On March 4, 2022, the District Court for the District of Massachusetts dismissed, pursuant to Fed. R. Civ. P. 56, ERISA claims brought by a former employee who retired early at the age of 62 and receives retirement benefits in the form of a joint and survivor annuity. Belknap v. Partners Healthcare Sys., No. 19-11437-FDS, 2022 U.S. Dist. LEXIS 38381 (D. Mass. Mar. 4, 2022).
Plaintiff asserted that defendants violated ERISA by using allegedly unreasonable, outdated actuarial assumptions to determine the value of his joint and survivor annuity, resulting in a lower monthly payment. Pursuant to ERISA, a joint and survivor annuity paid in early retirement must be the “actuarial equivalent” of a single-life annuity paid beginning at the normal retirement age, which in this case was age 65 under defendants’ benefits plan. In sum, plaintiff alleged that his actual age-62 joint and survivor annuity was not actuarially equivalent to the single-life annuity that he would have received had he retired at age 65.
After two rounds of dispositive motions and amendments to the complaint, the parties engaged in a period of expert discovery followed by defendants moving for a third time to dismiss plaintiff’s claims. The court found that plaintiff sufficiently alleged that a favorable decision would result in an increase in his benefits and denied defendants’ 12(b)(1) motion on those grounds. Because both parties submitted expert evidence regarding the meaning of “actuarial equivalence,” the court converted defendants’ 12(b)(6) motion into one for summary judgment.
The court summarized the central issue concerning “actuarial equivalence” as one that required statutory interpretation to determine whether ERISA imposes a reasonableness requirement for “actuarial equivalence” in this context. The court concluded ERISA does not. First, in analyzing the meaning of “actuarial equivalent” under 29 U.S.C. § 1054(c)(3), the court rejected adding a reasonableness requirement, noting that the statute does not, on its face, define “actuarial equivalence” or require “reasonable” actuarial assumptions. The court concluded this omission was significant because elsewhere ERISA does so, such as by providing mortality assumptions and interest rates to convert annuities to lump-sum payments.
Second, after considering regulations and case law, the court did not read them as requiring actuarial equivalence calculations based on reasonable assumptions. The court noted that the regulations related to lump-sum benefits or to amendments of plans, neither of which applied here. The court determined that many of the cases relied on by plaintiff related to lump-sum benefits, or they did not have persuasive reasoning for adding a reasonableness requirement to the statutory text.

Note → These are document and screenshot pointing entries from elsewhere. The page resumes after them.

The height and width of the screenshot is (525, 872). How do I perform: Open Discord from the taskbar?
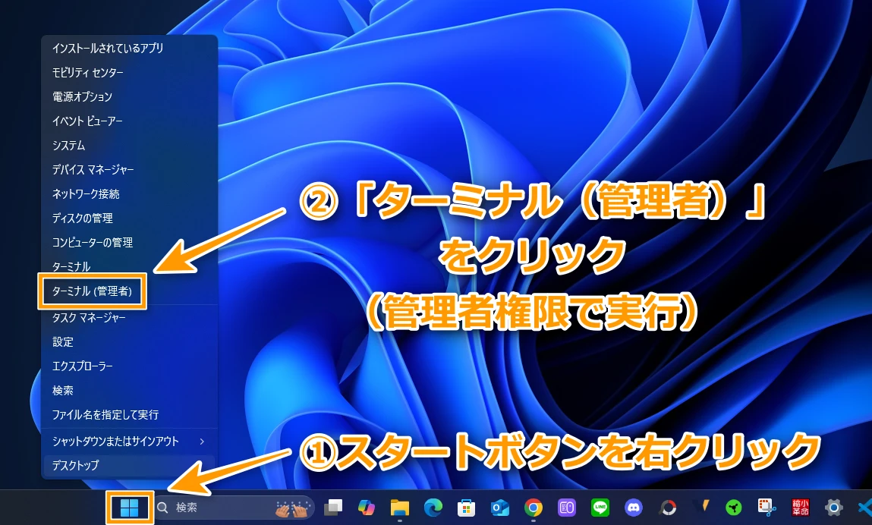pos(634,508)
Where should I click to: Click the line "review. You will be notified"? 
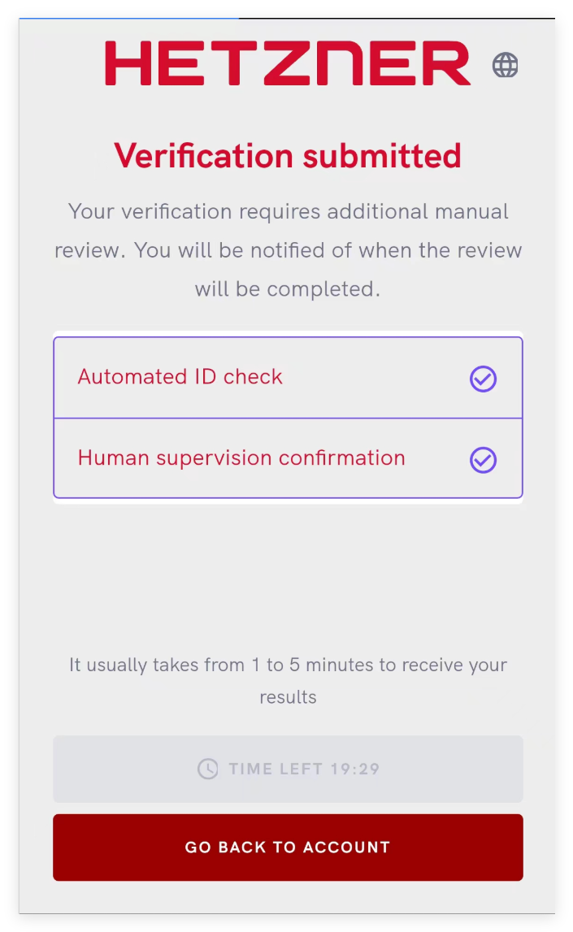[288, 250]
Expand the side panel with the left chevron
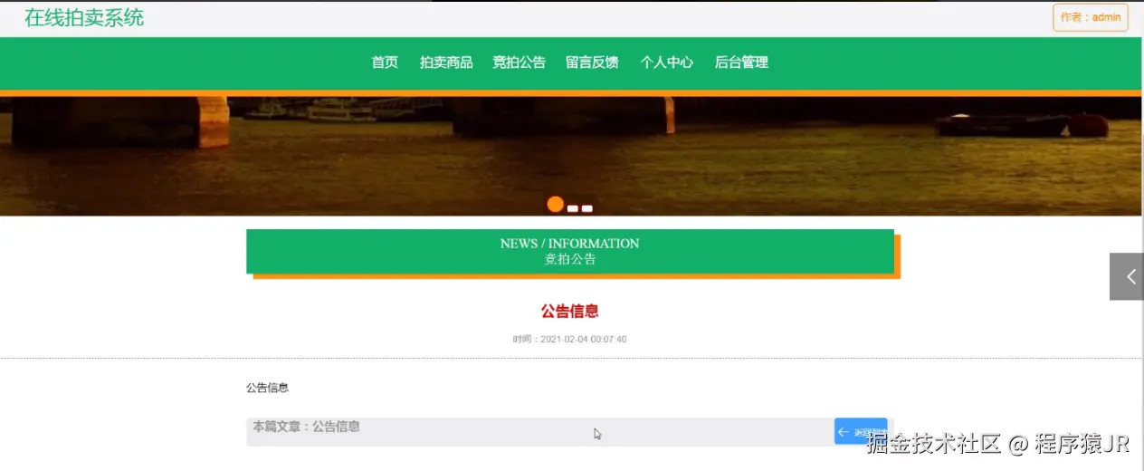 tap(1127, 276)
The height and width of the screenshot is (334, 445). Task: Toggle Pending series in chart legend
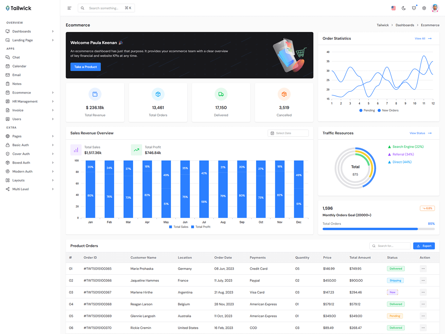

Third, the court analyzed how “actuarial equivalence” is treated by actuaries in practice when they calculate the benefits to be paid to see whether it was a term of art in the field. The court found it is the undisputed industry practice to refer to the plan documents to determine the actuarial assumptions to use. Indeed, plaintiff’s own experts conceded this. In this case, defendants’ plan was the only relevant place where “actuarial equivalence” was defined, and the parties agreed that defendants followed the terms of the plan.

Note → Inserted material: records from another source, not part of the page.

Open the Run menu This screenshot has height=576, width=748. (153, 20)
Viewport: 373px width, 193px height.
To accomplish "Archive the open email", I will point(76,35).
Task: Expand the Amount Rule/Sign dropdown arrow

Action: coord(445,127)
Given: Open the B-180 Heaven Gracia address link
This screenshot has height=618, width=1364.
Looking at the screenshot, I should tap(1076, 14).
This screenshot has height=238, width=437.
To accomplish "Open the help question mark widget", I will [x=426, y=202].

Finally, the court concluded this was not an absurd construction of ERISA, noting that retirement plans are “not generally required to provide protection against various forms of economic or social change.” For instance, nothing in ERISA imposes cost-of-living adjustments, even though over time inflation can significantly erode the value of pension benefits. The court also had noted earlier that there may be limitations on the actuarial factors a plan can use when it is adopted or amended.